The firm today issued its Q3 Interim Management Statement, covering the 16 weeks to June 19 2010, which reported sales growth from continuing operations of 13 per cent.
Revenue increases were led by ABF’s sugar operations, which grew 44 per cent in the period, reflecting additional sales from the April 2009 acquisition of Azucarera. However, even without these additional sales, sugar revenues were up 16 percent in the 16 week period.
ABF’s UK business produced 1.3m tonnes of sugar, which benefited from a squeezed market.
“Market supply has been tight during the period and prices have held up well. Profit benefited from these higher prices and volumes, together with better factory efficiencies, lower energy costs and a strong euro,” said ABF in its interim statement.
The firm’s sugar operations in other regions around the world were generally reported to have performed “in line with expectations”, although weather conditions in some countries has impacted beet crop, which could be reflected in full year performance, said ABF.
Expanded capacity in Zambia is on target, as is the firm’s planned Swaziland expansion project.

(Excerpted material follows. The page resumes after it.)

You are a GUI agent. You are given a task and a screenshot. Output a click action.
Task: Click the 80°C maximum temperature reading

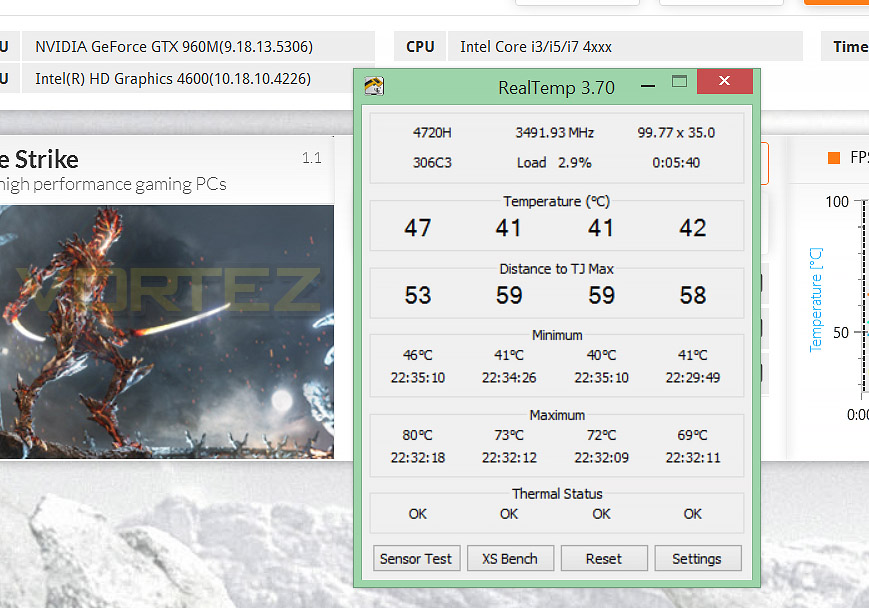point(417,435)
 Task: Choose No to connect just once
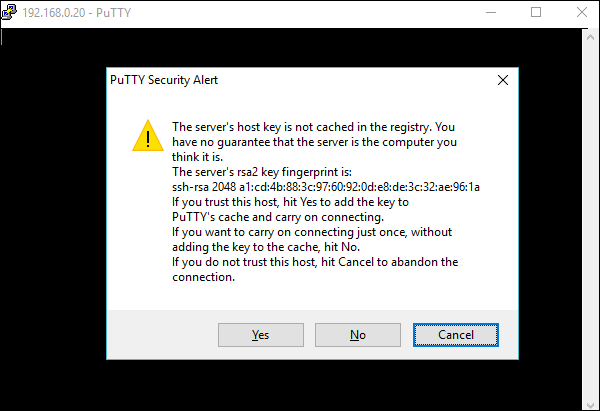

Revenues from ABF’s ingredient division, which accounts for around 10 per cent of overall group sales, were 8 per cent up in the quarter, boosted by the weakness of the sterling.
“The yeast and bakery ingredients business continued to trade well with a strong sales performance in Latin America and from its bakery ingredients products generally,” said the firm.
ABF Ingredients’ yeast extracts and enzymes business also performed well, and the commissioning of a new yeast and yeast extract plant in Harbin, China is underway, said the firm.